One enemy defense drone snapped off a last shot still in the system before they all went silent. Repair routines were already engaging. A part of me wondered if this vessel were actually self-aware. I hadn’t met any other artificial intelligences since my awakening apart from Amy and really she was barely worthy of the name. By taking it out, I could be killing something of a family relative.
Still, the relative was doing a fair job at trying to kill me first. I really shouldn’t waste any time on sentimentality.
With the drones gone I could take a moment to really study the Agate. It was a large sliver of stone suspended in a glass tube in the center of engineering. It shared many of the attributes of a power crystal although I’d never seen one so large or having the coloration.
The power readings were huge.
I’d have no trouble removing it from the cell.

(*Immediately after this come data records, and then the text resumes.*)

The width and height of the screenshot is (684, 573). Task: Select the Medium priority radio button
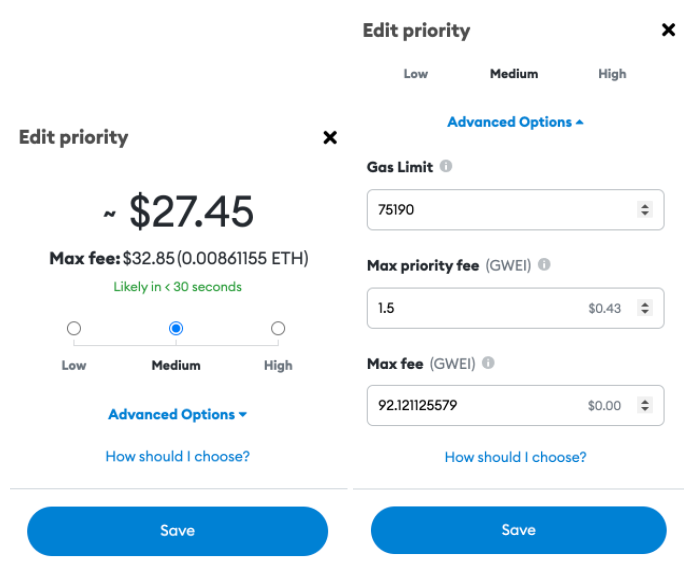pyautogui.click(x=176, y=328)
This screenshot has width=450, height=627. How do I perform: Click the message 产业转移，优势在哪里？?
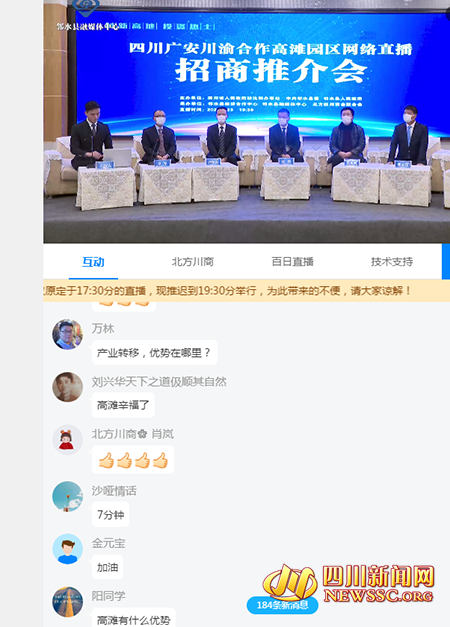point(154,353)
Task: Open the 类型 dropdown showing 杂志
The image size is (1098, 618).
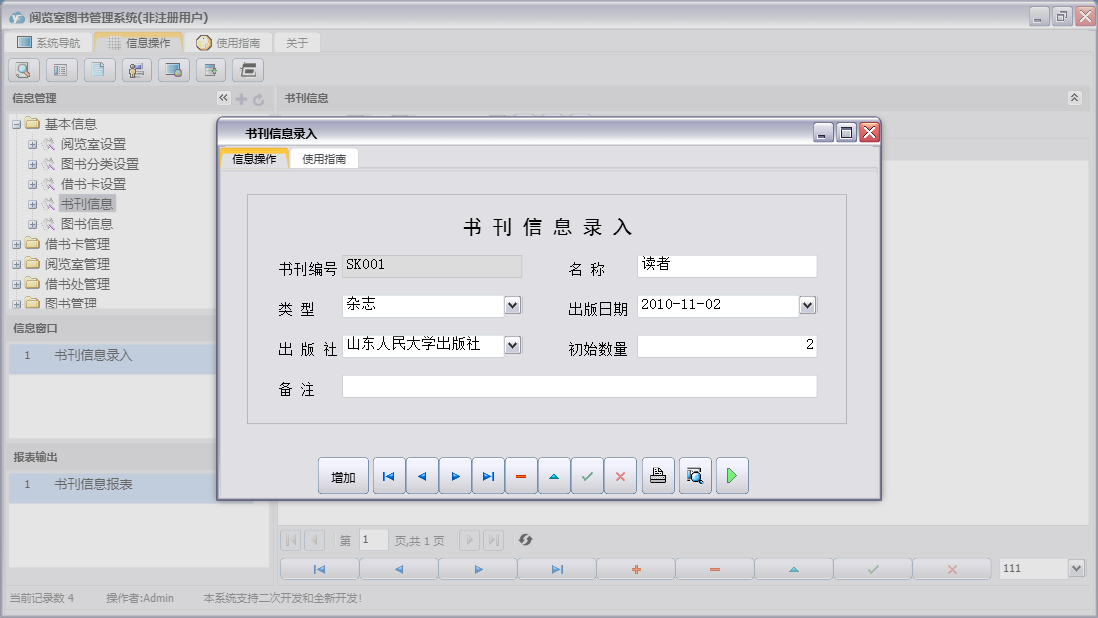Action: click(512, 305)
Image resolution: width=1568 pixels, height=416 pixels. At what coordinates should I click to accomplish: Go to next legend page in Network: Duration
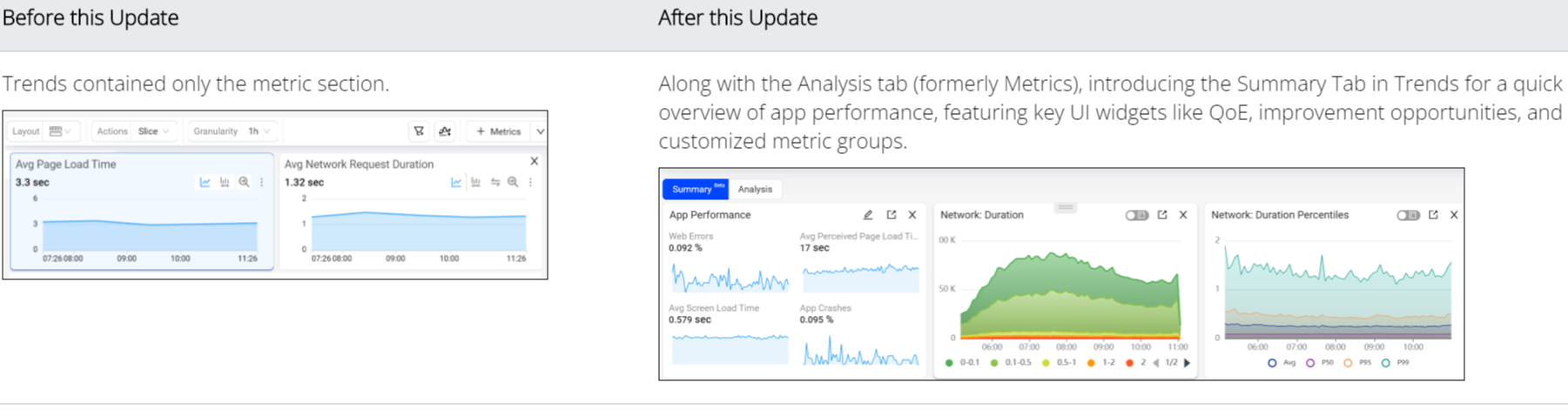click(x=1187, y=363)
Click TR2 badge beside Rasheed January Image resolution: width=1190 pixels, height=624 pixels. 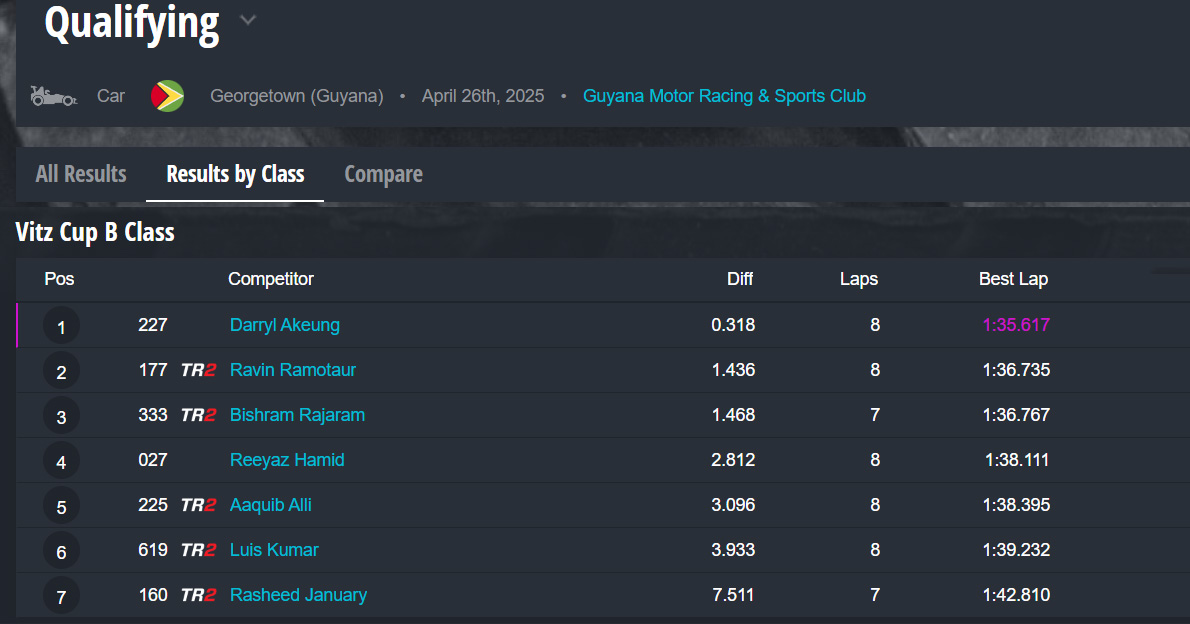pyautogui.click(x=198, y=595)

The deactivated defense drones were supposed to keep away those that didn’t belong here.
It was there for the taking.
44
With things in engineering taken care of I needed to help the other teams accomplish their mission and get to their goals.
Of the three teams we’d deployed so far the Righteous were having the most success and were making slow but steady progress through the casino. The defenders here were some of the fiercest, but firepower made a difference. For the moment the Righteous were fine on their own. They were a few minutes away from an elevator that would take them to the bridge.